The World Health Organisation attributes 7 million deaths every year to air pollution, and says there are more than 70,000 scientific papers to demonstrate that air pollution is affecting our health. A recent study found “head-to-toe harm, from heart and lung disease to diabetes and dementia, and from liver problems and bladder cancer to brittle bones and damaged skin. Fertility, foetuses and children are also affected by toxic air.”

“Air pollution is a bigger killer than tobacco.”

Burston began the initiative at a UN climate summit with the support of six major funders who backed the general idea. So far, she has attracted some $50 million in funding. “We are really a pooled fund or what might be called a ‘re-granter.’” Technology is less a focus, more what Burston calls “addressing political will.”

“We don’t lobby ourselves. We work through our grantees, with four overwhelming priorities. Firstly, to encourage more transparent data; secondly, to raise awareness of the health and economic impact of pollution; thirdly, funding, and mentoring campaign organisations to create political will; and finally, working with decision makers.”

Identifying pollution hotspots

Burston tells us that the clean air fund does not fund research itself, as “there’s plenty of that around,” but rather likes to “work at applying research, particularly focused on specific local areas.” For example, the Clean Air Fund financed an important project in China which has helped identify four hundred pollution hotspots.

And in Bulgaria, it partnered with AirBG.Info in a combination of grassroots data-gathering and coordinated political campaigning. The pressure worked. In 2019 the newly re-elected mayor of Sofia announced numerous anti-pollution measures.

In such delicate political areas, “we are always careful not to take a position ourselves, or to indeed to have very much of a public profile. We don’t want to steal the thunder of our grantees.”

Burston says that while the Clean Air Fund is mainly about funding others, they do also do some things themselves. One example of this is their global air quality funding report.

This “identifies gaps in funding and opportunities for strategic investment and collaboration.” The latest report demonstrated clean air projects received 21% less funding than those promoting fossil fuels.

Putting some air into build-back-better agendas

Burston says Covid has had an effect in “making it clear to people that it was quite possible to achieve a dramatic change in air pollution.
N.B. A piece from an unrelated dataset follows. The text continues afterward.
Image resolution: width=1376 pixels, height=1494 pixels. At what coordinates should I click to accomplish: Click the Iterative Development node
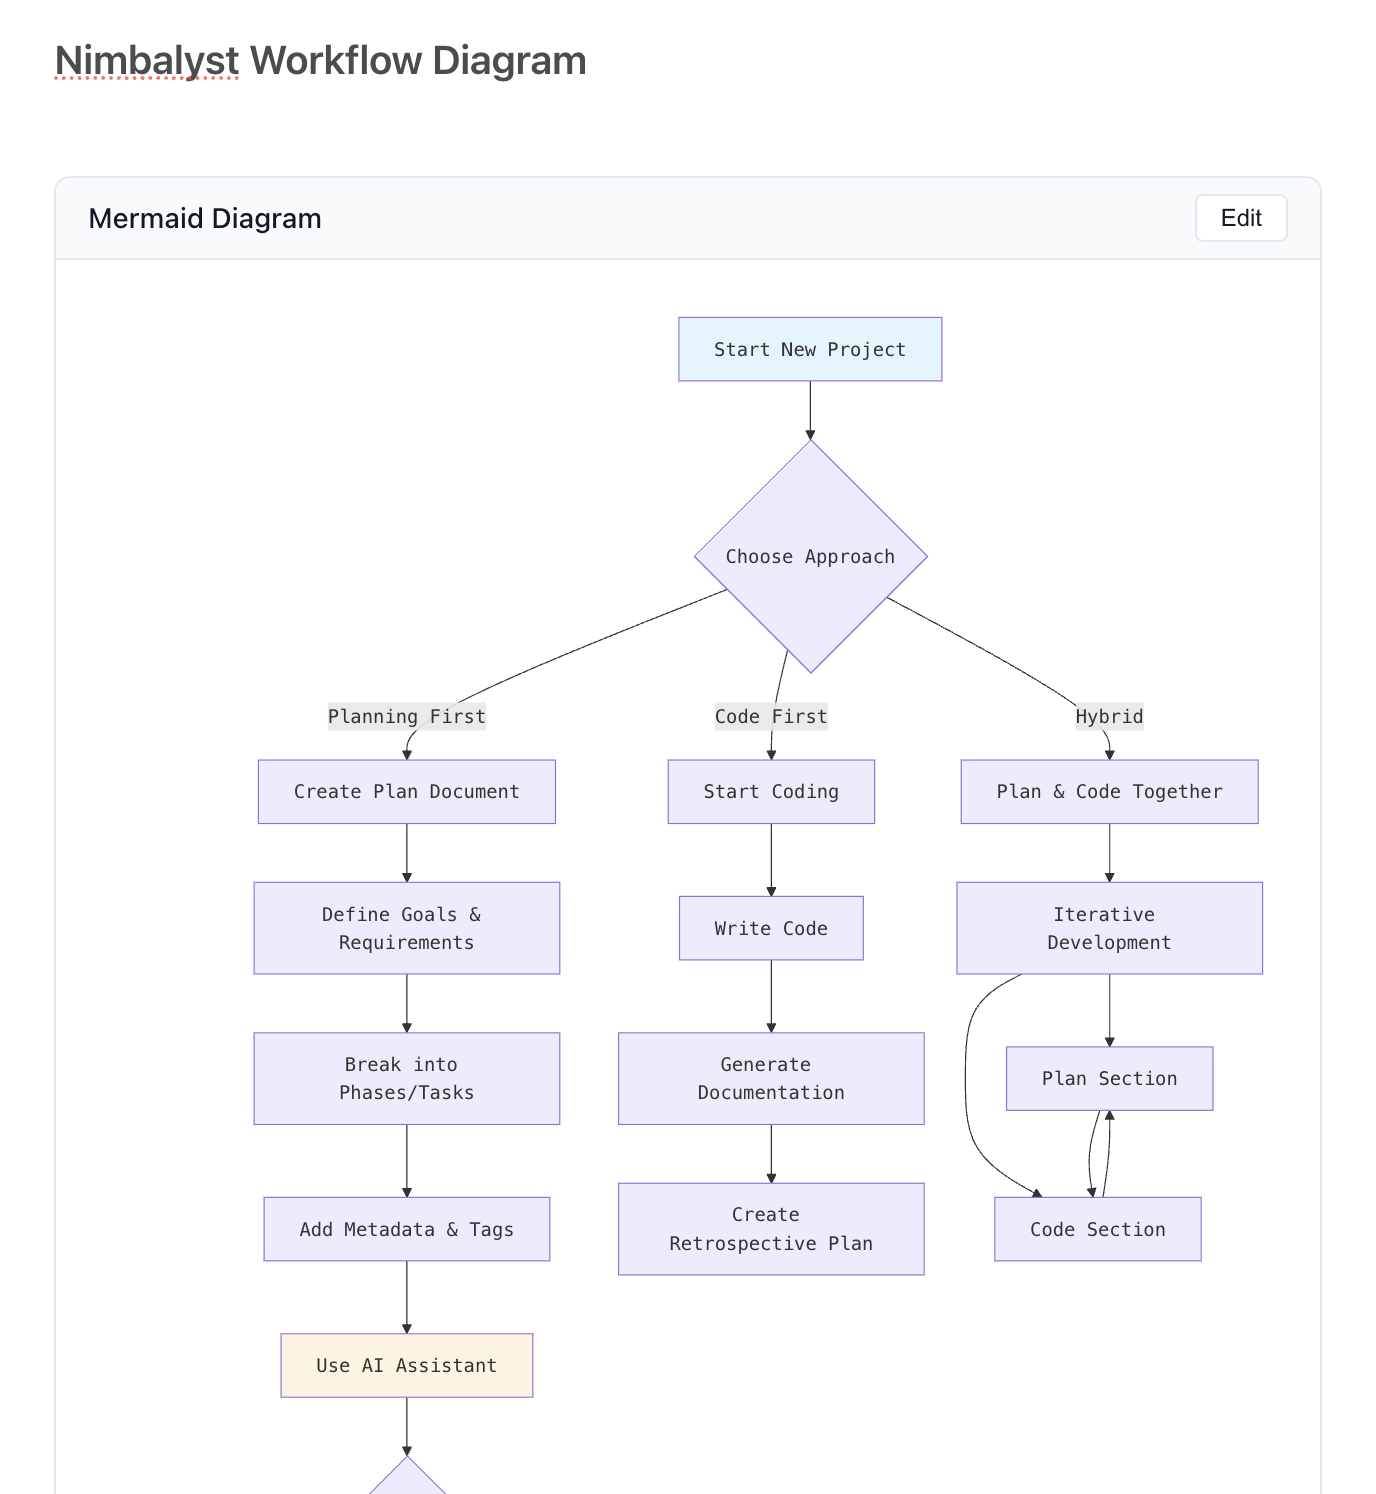1108,928
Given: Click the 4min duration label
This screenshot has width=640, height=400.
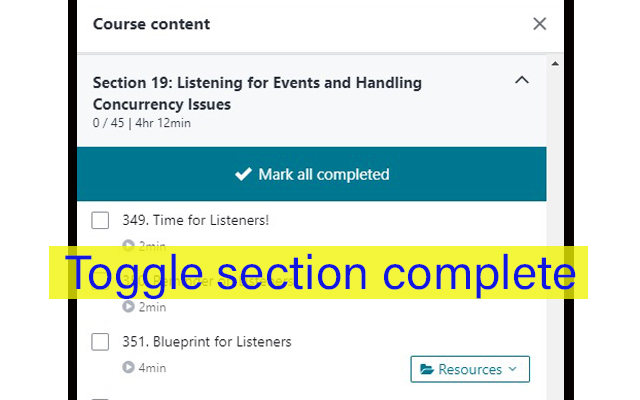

People saw what governments can do.” Now, she calls for government legislators to be “much more ambitious on air-quality standards and to do much more as part of their build-back-better agendas”.

Burston knows how to put pressure on governments, targeting key inflection points. In the UK at the moment that is the National Health Service, and Clean Air funded work to show the effect of poor air quality on stretching that service.

It also worked with business organisation CBI commissioning a report looking at the effect of pollution on productivity, demonstrating it costs the UK £1.6bn per year.

For Burston COP26 has not gone far enough. “Indeed, the COP26 final text contains not one mention of air pollution, one of the biggest health and climate challenges we face.” But she is optimistic that we will increasingly see the introduction of clean air zones seeking to reduce nitrogen dioxide. She believes this will “drive people more onto public transport or into electric cars.”

Tackling a killer

One thing that did happen around COP26 however was that the Clean Air Fund managed to pull together its first major corporate alliance on clean air. Burston is proud to have involved ten major multinationals who committed to measuring their air quality footprint. “I believe that by having such big ‘Guinea pigs’ we will achieve change.”

Going forwards, “Africa must be a major priority. Africa is where urbanisation is happening rapidly and air quality very much tracks that.”

She looks towards Egypt’s COP27 Presidency – “air quality needs to be top of the agenda. Everyone has the right to breathe clean air. Yet 90% of people worldwide do not. Air pollution is a bigger killer than tobacco.”